When arriving in Mecca, participants, referred to as pilgrims, perform a series of ritual acts that symbolize the lives of Abraham and his wife Hagar. Also, everyone will put on ihram clothing before leaving Mecca for the town Mina where the Saudi government provides large tents to accommodate all the pilgrims.
"There are guides who help people with what to do and what to say," said Zak. "Food is also provided as well as medical assistance and security – it's all provided."
The first day of Hajj, Nov. 30, began with the first tawaf (Islamic ritual), called the Umrah. Pilgrims entered The Sacred Mosque (Masjid Al Haram) and walked seven times counter-clockwise around the sacred stone Kaaba (the Black Stone), kissing it after each circuit completed. Afterwards, pilgrims are required to offer two Rakaat prayers at the Place of Abraham. Before the day is over, pilgrims walk or run seven times between the hills of Safa and Marwah. This is done as a re-enactment of Hagar searching for water for her son Ismael.
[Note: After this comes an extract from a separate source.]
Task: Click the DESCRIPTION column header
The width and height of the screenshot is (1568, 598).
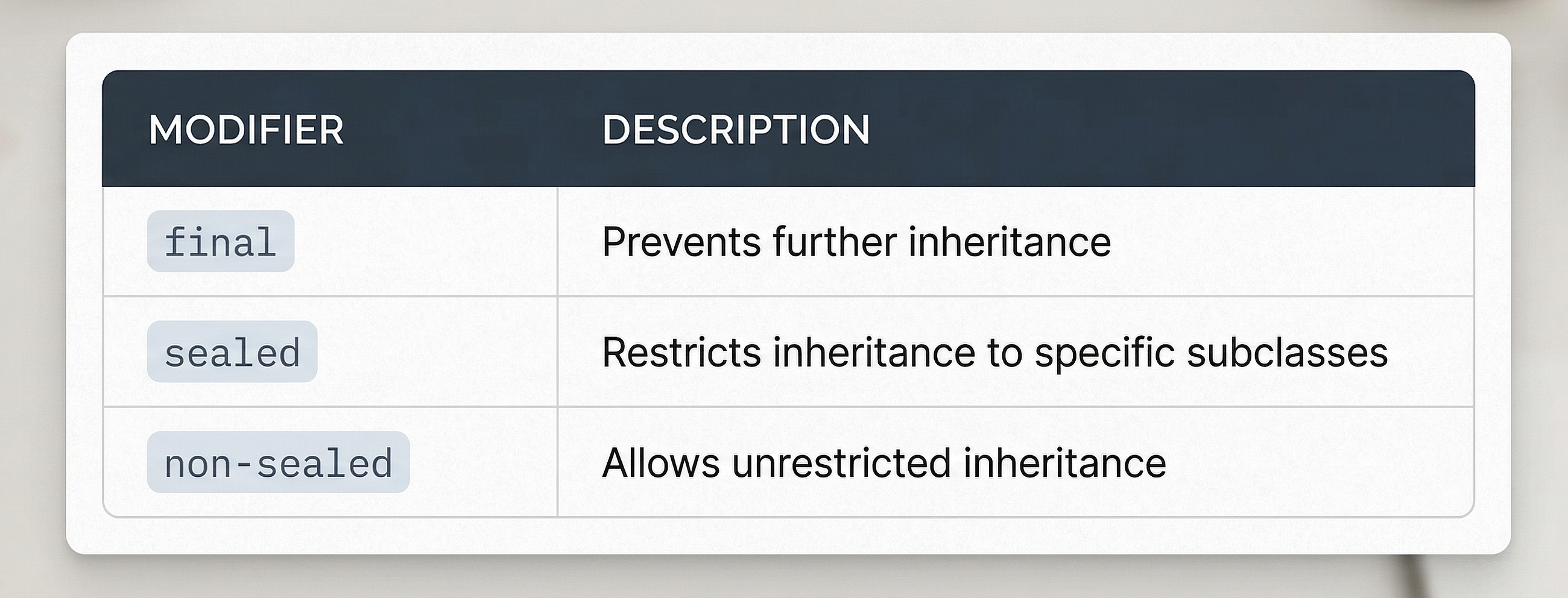Action: tap(736, 130)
The next day involved traveling to Mount Arafat to the location where Muhammad gave his last sermon. Pilgrims spent the afternoon within the defined area until after sunset; there are no ritual requirements but many pass the time praying or thinking about their lives. After sunset, the pilgrims travel to Muzdalifah to gather pebbles.
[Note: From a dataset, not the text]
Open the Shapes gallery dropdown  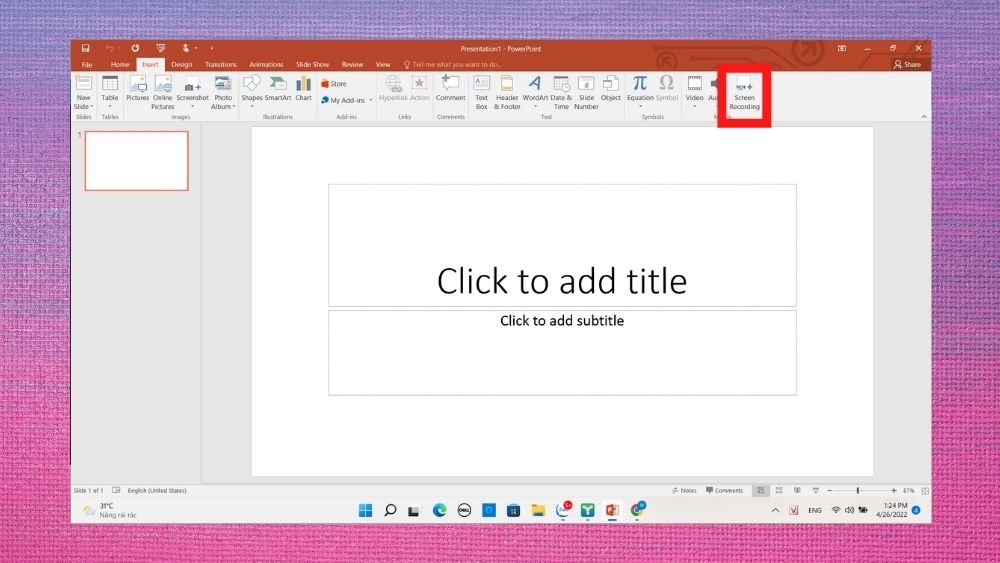251,91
The next ritual, stoning of the devil, is at the valley of Mina where seven pebbles are thrown to signify their defiance to the Devil and symbolize the trials Abraham experienced when deciding whether to sacrifice his son as demanded by God.
After the stoning of the devil ritual, an animal is sacrificed to symbolize God having mercy on Abraham and replacing his son with a ram. This four-day festival is called Eid ul-Adha where all pilgrims have an animal sacrificed in their name. A sheep sacrifice will account for one pilgrim while a cow can represent seven people. After the sacrifice, the meat is packaged and given to charity and shipped to poor people around the world.
Following the festival, pilgrims re-visit The Sacred Mosque which signifies the willingness to quickly respond to God and show love for him, called the Tawaf az-Ziyarah. Additionally, pilgrims travel to Mina to throw seven pebbles a second time.
The last ritual before leaving Mecca is a farewell ritual called the Tawaf al-Wada.
While detained enemy combatants at U.S. Naval Station Guantanamo Bay are unable to partake in Hajj, they are offered the opportunity to fast on the last day of Hajj, Dec. 7. On Dec. 8 and 9, feast meals will be given to them at dinner that they normally provide on Fridays.
"The whole purpose of this activity is to hope and ask God to forgive your sins," said Zak. "When you do it, you have to be sincere. Think of it as going to confession where you ask God to forgive you."
Zak added, "It's important for all of us to understand what faith is. Faith consists of two things: giving thanks and having patience. All of us need to give thanks to God and be patient; whatever the problem is, it will be solved."